Page:
[START]
[lld] d2dd36b - [ELF] Better resemble GNU ld when placing orphan sections into memory regions

Igor Kudrin via llvm-commits llvm-commits at lists.llvm.org
Thu Nov 11 00:08:18 PST 2021


Author: Igor Kudrin
Date: 2021-11-11T15:07:38+07:00
New Revision: d2dd36bbbe508ba97ab0adc5a834306f6fdc3a78

URL: https://github.com/llvm/llvm-project/commit/d2dd36bbbe508ba97ab0adc5a834306f6fdc3a78
DIFF: https://github.com/llvm/llvm-project/commit/d2dd36bbbe508ba97ab0adc5a834306f6fdc3a78.diff

LOG: [ELF] Better resemble GNU ld when placing orphan sections into memory regions

An orphan section should be placed in the same memory region as its
anchor section if the latter specifies the memory region explicitly.
If there is no explicit assignment for the anchor section in the linker
script, its memory region is selected by matching attributes, and the
same should be done for the orphan section.

Before the patch, some scripts that were handled smoothly in GNU ld
caused an "error: no memory region specified for section" in lld.
[END]
Supplied entries:
[START]
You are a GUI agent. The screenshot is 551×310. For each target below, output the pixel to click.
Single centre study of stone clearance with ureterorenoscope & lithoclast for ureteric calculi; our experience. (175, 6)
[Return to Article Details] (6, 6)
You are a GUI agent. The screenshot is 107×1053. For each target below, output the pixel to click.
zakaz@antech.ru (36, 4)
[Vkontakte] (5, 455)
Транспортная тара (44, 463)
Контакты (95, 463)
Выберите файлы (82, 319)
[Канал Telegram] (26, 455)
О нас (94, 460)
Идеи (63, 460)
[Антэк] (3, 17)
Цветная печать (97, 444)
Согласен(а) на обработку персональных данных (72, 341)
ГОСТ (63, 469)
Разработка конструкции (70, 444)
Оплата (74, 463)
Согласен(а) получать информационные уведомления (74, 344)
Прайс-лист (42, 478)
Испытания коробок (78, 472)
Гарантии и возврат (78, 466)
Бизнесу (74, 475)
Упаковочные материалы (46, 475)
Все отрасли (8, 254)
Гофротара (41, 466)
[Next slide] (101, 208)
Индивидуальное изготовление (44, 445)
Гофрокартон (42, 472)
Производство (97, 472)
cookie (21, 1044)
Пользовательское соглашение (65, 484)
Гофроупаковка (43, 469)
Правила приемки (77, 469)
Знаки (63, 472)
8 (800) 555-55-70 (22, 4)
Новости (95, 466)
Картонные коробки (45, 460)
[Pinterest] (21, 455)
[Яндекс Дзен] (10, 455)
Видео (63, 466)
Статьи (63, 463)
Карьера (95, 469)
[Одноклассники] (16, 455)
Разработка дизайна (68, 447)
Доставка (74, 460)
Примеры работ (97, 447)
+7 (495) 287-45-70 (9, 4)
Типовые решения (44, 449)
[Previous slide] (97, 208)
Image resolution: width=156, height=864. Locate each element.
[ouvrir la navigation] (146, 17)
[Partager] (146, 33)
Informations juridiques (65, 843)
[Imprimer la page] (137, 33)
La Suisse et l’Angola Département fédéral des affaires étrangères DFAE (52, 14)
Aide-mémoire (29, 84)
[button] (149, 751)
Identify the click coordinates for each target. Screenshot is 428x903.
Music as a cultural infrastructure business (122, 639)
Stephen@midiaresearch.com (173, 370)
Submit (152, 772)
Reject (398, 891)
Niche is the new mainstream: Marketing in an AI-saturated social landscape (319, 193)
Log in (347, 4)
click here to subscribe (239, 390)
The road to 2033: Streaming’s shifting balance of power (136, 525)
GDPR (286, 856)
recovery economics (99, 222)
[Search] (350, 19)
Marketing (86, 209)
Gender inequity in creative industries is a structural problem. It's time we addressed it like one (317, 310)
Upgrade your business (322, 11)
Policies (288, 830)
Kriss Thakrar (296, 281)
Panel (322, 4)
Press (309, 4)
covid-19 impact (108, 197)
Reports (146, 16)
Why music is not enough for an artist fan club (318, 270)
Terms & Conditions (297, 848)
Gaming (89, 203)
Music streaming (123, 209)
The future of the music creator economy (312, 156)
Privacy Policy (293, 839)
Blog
[END]
Tasks to perform:
(a) Quote the lld commit notice, beginning at the words "LOG: [ELF] Better" and stopping after "the orphan section.".
(b) Decide whether each statement agrees with the lld commit notice, answering yes or no and quoting the words that decide it: (i) The author of the change is Igor Kudrin. (ii) Before the patch, lld accepted every script that GNU ld handled smoothly. (iii) When the linker script gives the anchor section no explicit assignment, the orphan section's memory region is chosen by matching attributes.
(c) Carry on the lld commit notice from the point where it stops.
The records are separate from the lld commit notice.

Results of the exercise:
(a)
LOG: [ELF] Better resemble GNU ld when placing orphan sections into memory regions

An orphan section should be placed in the same memory region as its
anchor section if the latter specifies the memory region explicitly.
If there is no explicit assignment for the anchor section in the linker
script, its memory region is selected by matching attributes, and the
same should be done for the orphan section.

(b)
(i) Yes: "Author: Igor Kudrin"
(ii) No: "Before the patch, some scripts that were handled smoothly in GNU ld caused an "error: no memory region specified for section" in lld."
(iii) Yes: "its memory region is selected by matching attributes, and the same should be done for the orphan section."

(c)
Differential Revision: https://reviews.llvm.org/D112925

Added: 
    lld/test/ELF/linkerscript/orphan-memory.test

Modified: 
    lld/ELF/LinkerScript.cpp
    lld/ELF/LinkerScript.h
    lld/ELF/Writer.cpp

Removed: 
    


################################################################################
diff  --git a/lld/ELF/LinkerScript.cpp b/lld/ELF/LinkerScript.cpp
index 189a703fb5083..1810d8acaa568 100644
--- a/lld/ELF/LinkerScript.cpp
+++ b/lld/ELF/LinkerScript.cpp
@@ -882,34 +882,41 @@ void LinkerScript::switchTo(OutputSection *sec) {
 
 // This function searches for a memory region to place the given output
 // section in. If found, a pointer to the appropriate memory region is
-// returned. Otherwise, a nullptr is returned.
-MemoryRegion *LinkerScript::findMemoryRegion(OutputSection *sec) {
+// returned in the first member of the pair. Otherwise, a nullptr is returned.
+// The second member of the pair is a hint that should be passed to the
+// subsequent call of this method.
+std::pair<MemoryRegion *, MemoryRegion *>
+LinkerScript::findMemoryRegion(OutputSection *sec, MemoryRegion *hint) {
   // If a memory region name was specified in the output section command,
   // then try to find that region first.
   if (!sec->memoryRegionName.empty()) {
     if (MemoryRegion *m = memoryRegions.lookup(sec->memoryRegionName))
-      return m;
+      return {m, m};
     error("memory region '" + sec->memoryRegionName + "' not declared");
-    return nullptr;
+    return {nullptr, nullptr};
   }
 
   // If at least one memory region is defined, all sections must
   // belong to some memory region. Otherwise, we don't need to do
   // anything for memory regions.
   if (memoryRegions.empty())
-    return nullptr;
+    return {nullptr, nullptr};
+
+  // An allocatable orphan section should continue the previous memory region.
+  if (sec->sectionIndex == UINT32_MAX && (sec->flags & SHF_ALLOC) && hint)
+    return {hint, hint};
 
   // See if a region can be found by matching section flags.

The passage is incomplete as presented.